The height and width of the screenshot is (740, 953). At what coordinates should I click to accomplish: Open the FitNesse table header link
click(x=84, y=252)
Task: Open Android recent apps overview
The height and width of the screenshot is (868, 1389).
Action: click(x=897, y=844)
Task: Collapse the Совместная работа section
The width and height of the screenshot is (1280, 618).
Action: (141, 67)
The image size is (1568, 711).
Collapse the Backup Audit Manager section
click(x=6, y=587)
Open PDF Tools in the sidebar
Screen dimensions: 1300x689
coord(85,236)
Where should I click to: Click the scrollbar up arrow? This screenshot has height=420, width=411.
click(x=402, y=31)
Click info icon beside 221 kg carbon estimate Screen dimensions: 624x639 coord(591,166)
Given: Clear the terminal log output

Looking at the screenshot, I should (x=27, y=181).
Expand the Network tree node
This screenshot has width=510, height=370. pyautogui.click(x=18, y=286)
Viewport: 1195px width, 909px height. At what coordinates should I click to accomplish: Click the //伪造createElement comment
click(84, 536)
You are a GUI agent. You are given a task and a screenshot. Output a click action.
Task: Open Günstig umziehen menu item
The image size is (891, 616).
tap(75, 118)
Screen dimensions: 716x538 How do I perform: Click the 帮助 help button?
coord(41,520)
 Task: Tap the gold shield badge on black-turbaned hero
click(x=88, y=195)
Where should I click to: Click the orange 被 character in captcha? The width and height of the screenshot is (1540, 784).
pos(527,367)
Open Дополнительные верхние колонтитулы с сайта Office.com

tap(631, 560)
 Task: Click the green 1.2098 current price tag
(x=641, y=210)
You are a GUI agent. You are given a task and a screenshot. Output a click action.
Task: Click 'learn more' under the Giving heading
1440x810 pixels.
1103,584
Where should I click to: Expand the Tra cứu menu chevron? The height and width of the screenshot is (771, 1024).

▶ **WHAT IS BEING ASKED**:
Word for word, write out the data.

▶ **RESPONSE TO THE EXERCISE**:
The height and width of the screenshot is (740, 953). At what coordinates should I click to accomplish: Open the FitNesse table header link
click(x=84, y=252)
Task: Open Android recent apps overview
The height and width of the screenshot is (868, 1389).
Action: click(x=897, y=844)
Task: Collapse the Совместная работа section
The width and height of the screenshot is (1280, 618).
Action: (141, 67)
The image size is (1568, 711).
Collapse the Backup Audit Manager section
click(x=6, y=587)
Open PDF Tools in the sidebar
Screen dimensions: 1300x689
coord(85,236)
Where should I click to: Click the scrollbar up arrow? This screenshot has height=420, width=411.
click(x=402, y=31)
Click info icon beside 221 kg carbon estimate Screen dimensions: 624x639 coord(591,166)
Given: Clear the terminal log output

Looking at the screenshot, I should (x=27, y=181).
Expand the Network tree node
This screenshot has width=510, height=370. pyautogui.click(x=18, y=286)
Viewport: 1195px width, 909px height. At what coordinates should I click to accomplish: Click the //伪造createElement comment
click(84, 536)
You are a GUI agent. You are given a task and a screenshot. Output a click action.
Task: Open Günstig umziehen menu item
The image size is (891, 616).
tap(75, 118)
Screen dimensions: 716x538 How do I perform: Click the 帮助 help button?
coord(41,520)
 Task: Tap the gold shield badge on black-turbaned hero
click(x=88, y=195)
Where should I click to: Click the orange 被 character in captcha? The width and height of the screenshot is (1540, 784).
pos(527,367)
Open Дополнительные верхние колонтитулы с сайта Office.com

tap(631, 560)
 Task: Click the green 1.2098 current price tag
(x=641, y=210)
You are a GUI agent. You are given a task and a screenshot. Output a click action.
Task: Click 'learn more' under the Giving heading
1440x810 pixels.
1103,584
Where should I click to: Expand the Tra cứu menu chevron? The height and width of the screenshot is (771, 1024).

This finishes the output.